When Quantum Federated Learning Meets Blockchain in 6G Networks
Dinh C. Nguyen, Md Bokhtiar Al Zami, Ratun Rahman, Shaba Shaon, Tuy Tan Nguyen, Fatemeh Afghah
TL;DR
The paper proposes QFLchain, a framework that fuses quantum federated learning with blockchain to enable scalable, secure AI in 6G networks. It analyzes four pillars—communication/consensus overhead, scalability/storage, energy efficiency, and security vulnerability—and presents a case study showing potential training-performance gains over state-of-the-art methods in simulations. The work highlights the benefits of quantum communication, quantum consensus, and entanglement-based storage to address the limitations of classical FL-blockchain systems, while also acknowledging that many claims remain theoretical or simulation-based without hardware validation.

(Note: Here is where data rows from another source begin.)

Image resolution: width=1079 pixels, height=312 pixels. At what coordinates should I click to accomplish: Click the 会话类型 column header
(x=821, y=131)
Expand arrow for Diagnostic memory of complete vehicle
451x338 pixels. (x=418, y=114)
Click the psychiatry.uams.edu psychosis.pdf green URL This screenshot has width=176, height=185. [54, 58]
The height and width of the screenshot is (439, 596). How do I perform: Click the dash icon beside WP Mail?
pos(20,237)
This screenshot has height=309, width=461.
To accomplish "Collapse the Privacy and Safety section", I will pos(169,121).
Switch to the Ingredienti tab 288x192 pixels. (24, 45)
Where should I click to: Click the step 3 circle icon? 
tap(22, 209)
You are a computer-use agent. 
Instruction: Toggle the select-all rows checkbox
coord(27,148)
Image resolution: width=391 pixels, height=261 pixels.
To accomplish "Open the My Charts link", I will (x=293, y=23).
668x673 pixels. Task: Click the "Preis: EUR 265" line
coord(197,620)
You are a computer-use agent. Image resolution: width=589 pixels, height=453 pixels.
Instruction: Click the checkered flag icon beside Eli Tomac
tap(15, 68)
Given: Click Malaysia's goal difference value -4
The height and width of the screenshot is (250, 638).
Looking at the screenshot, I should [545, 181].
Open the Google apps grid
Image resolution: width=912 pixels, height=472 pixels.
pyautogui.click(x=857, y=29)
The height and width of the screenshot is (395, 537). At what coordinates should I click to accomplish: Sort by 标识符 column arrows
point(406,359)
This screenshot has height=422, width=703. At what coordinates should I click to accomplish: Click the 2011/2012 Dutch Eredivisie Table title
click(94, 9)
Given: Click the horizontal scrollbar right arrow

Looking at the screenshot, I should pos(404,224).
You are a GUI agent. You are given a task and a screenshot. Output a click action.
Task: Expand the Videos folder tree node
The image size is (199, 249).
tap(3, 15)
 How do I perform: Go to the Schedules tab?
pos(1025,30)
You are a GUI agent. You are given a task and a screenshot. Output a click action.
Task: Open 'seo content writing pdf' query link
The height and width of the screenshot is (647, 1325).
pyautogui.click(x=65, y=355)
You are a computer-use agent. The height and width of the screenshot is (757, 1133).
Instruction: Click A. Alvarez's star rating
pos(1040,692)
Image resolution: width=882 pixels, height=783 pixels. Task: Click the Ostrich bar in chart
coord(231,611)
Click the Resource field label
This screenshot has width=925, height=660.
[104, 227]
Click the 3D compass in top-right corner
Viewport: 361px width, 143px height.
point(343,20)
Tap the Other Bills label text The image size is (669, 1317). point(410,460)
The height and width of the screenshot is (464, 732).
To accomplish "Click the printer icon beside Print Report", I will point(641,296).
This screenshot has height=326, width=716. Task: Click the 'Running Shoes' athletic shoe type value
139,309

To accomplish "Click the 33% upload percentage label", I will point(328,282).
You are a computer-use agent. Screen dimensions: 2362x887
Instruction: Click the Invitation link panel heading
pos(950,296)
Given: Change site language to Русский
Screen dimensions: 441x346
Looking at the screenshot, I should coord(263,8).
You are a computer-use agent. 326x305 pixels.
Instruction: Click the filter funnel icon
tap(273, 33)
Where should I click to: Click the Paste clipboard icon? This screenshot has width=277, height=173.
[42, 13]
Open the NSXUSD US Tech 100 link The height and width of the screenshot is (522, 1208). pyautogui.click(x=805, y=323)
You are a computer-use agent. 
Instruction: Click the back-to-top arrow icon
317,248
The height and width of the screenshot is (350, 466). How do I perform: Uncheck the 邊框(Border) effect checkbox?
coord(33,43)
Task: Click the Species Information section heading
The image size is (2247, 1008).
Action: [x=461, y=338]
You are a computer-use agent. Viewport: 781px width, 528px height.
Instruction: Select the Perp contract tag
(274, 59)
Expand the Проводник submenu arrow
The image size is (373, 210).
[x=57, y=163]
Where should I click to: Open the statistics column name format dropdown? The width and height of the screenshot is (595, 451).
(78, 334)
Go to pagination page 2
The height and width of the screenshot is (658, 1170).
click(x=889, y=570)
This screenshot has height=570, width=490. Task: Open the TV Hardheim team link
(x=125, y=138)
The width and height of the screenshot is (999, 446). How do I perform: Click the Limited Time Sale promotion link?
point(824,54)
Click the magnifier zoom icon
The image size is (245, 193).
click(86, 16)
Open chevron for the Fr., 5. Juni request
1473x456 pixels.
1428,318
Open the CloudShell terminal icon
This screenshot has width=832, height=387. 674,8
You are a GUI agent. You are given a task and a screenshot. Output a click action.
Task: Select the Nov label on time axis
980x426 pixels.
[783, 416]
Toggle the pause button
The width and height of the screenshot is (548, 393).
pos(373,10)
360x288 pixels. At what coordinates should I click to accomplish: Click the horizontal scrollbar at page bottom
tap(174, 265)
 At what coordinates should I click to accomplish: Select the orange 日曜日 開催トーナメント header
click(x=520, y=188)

Overall, QFLchain lays a foundation for decentralized, quantum-resilient AI architectures in future 6G ecosystems, with significant implications for privacy, efficiency, and trust in distributed edge learning.
Abstract
Quantum federated learning (QFL) is emerging as a key enabler for intelligent, secure, and privacy-preserving model training in next-generation 6G networks. By leveraging the computational advantages of quantum devices, QFL offers significant improvements in learning efficiency and resilience against quantum-era threats. However, future 6G environments are expected to be highly dynamic, decentralized, and data-intensive, which necessitates moving beyond traditional centralized federated learning frameworks. To meet this demand, blockchain technology provides a decentralized, tamper-resistant infrastructure capable of enabling trustless collaboration among distributed quantum edge devices. This paper presents QFLchain, a novel framework that integrates QFL with blockchain to support scalable and secure 6G intelligence. In this work, we investigate four key pillars of \textit{QFLchain} in the 6G context: (i) communication and consensus overhead, (ii) scalability and storage overhead, (iii) energy inefficiency, and (iv) security vulnerability. A case study is also presented, demonstrating potential advantages of QFLchain, based on simulation, over state-of-the-art approaches in terms of training performance.